GIVEN DATA: Begin
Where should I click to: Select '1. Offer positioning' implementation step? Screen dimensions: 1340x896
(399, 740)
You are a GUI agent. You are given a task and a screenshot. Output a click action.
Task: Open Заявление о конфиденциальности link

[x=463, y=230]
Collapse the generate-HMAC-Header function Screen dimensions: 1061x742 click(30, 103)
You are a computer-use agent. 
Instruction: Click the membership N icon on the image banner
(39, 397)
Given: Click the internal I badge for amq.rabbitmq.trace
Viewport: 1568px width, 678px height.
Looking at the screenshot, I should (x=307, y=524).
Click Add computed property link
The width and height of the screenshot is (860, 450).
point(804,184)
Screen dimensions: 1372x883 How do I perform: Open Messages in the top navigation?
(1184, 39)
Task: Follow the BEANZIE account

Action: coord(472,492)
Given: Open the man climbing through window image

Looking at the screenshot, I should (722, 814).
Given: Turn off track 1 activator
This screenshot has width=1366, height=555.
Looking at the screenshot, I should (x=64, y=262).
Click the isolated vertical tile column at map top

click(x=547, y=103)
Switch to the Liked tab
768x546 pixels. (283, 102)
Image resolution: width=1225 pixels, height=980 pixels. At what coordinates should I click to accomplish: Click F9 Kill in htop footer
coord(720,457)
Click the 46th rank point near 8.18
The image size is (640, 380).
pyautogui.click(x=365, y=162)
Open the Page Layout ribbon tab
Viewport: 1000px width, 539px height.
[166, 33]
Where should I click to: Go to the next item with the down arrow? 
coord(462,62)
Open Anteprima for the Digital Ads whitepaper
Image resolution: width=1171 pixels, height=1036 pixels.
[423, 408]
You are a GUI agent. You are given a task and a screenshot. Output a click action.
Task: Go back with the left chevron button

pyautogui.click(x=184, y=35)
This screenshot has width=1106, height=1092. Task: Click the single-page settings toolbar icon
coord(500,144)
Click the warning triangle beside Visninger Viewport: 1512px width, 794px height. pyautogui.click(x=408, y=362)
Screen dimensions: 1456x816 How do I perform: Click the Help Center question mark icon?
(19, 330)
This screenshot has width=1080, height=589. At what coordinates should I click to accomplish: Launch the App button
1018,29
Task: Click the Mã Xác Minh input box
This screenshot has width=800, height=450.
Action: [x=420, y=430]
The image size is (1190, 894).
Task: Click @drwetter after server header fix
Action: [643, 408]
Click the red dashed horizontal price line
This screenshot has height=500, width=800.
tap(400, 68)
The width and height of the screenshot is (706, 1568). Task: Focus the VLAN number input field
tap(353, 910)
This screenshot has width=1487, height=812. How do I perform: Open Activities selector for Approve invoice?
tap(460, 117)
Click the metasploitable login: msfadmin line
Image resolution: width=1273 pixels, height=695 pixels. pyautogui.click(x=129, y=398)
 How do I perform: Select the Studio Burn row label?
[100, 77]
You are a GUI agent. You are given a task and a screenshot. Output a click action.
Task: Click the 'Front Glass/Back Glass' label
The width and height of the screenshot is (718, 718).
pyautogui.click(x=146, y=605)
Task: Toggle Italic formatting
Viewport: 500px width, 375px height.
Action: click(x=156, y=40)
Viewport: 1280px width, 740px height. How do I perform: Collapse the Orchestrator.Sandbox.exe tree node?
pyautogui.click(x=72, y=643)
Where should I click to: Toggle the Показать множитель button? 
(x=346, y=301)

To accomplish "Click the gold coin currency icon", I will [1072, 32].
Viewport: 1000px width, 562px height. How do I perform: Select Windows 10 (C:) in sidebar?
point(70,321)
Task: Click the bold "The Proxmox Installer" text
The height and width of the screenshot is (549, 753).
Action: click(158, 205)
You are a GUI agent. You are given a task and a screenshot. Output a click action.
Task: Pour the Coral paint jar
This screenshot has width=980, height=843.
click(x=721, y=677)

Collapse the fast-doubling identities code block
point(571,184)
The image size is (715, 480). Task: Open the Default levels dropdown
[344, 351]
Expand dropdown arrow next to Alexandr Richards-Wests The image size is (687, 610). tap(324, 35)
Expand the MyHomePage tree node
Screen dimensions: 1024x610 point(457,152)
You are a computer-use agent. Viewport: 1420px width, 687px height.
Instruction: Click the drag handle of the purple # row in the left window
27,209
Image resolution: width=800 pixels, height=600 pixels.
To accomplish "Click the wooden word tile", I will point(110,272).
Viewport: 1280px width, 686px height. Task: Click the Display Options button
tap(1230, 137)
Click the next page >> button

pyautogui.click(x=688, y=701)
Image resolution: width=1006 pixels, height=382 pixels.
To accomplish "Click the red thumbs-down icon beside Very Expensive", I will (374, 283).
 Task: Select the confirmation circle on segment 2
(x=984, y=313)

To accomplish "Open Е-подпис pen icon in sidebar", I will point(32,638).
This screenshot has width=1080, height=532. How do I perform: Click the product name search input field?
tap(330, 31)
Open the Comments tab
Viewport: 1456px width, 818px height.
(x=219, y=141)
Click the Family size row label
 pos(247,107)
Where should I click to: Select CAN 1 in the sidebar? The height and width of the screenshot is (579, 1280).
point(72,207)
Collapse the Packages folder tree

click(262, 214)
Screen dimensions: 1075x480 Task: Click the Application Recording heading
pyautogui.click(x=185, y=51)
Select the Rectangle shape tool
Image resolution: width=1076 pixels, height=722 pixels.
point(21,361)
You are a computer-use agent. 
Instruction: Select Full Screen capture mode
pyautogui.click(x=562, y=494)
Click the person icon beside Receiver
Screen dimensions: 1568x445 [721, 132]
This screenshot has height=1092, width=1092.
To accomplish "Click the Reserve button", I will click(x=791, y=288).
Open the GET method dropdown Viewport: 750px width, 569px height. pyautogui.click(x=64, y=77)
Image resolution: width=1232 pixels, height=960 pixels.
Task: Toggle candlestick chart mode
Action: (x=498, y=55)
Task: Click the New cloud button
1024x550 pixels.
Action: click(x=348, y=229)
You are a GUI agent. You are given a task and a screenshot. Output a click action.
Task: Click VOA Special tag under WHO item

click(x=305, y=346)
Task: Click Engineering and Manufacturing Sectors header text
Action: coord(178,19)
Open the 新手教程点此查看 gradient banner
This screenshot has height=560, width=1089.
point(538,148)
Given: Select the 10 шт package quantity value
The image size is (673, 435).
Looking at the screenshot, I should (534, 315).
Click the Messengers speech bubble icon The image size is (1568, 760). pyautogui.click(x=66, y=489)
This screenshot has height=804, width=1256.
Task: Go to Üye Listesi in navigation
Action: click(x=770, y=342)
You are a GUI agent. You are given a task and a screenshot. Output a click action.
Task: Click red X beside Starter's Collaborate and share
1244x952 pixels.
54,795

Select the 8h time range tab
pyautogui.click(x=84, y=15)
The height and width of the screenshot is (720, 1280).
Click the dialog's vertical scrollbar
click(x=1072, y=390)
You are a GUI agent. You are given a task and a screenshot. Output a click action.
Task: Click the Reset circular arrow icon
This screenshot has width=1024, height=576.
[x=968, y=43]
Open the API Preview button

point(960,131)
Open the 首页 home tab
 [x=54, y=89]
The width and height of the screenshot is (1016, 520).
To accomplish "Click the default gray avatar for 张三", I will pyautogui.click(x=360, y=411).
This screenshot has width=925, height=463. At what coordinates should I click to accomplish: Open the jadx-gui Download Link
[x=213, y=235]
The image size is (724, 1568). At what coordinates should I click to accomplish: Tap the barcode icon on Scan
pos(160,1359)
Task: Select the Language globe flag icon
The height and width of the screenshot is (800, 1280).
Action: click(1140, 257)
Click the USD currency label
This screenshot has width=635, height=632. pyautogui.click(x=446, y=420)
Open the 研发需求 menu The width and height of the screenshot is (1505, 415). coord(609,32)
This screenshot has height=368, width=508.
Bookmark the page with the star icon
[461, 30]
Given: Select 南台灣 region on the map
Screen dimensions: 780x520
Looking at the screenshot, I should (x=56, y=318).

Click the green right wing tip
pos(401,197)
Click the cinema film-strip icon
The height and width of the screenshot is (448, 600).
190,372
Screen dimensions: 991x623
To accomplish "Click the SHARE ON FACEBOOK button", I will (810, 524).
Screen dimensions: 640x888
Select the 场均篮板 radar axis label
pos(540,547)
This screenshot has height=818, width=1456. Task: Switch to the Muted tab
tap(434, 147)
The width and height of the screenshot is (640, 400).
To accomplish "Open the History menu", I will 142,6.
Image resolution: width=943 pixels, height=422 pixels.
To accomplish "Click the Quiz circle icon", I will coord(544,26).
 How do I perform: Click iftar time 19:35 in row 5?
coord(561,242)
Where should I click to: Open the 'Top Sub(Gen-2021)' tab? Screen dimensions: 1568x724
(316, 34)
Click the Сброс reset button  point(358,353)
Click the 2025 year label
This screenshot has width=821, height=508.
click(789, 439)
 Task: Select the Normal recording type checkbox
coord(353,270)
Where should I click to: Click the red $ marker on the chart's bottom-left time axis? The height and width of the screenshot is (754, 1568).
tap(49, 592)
GIVEN DATA: End
- [WORK INSTRUCTION] Every line above with the word "menu" belongs in the answer, copied as written.

- [RESPONSE AREA]
Open the 研发需求 menu The width and height of the screenshot is (1505, 415). coord(609,32)
To accomplish "Open the History menu", I will 142,6.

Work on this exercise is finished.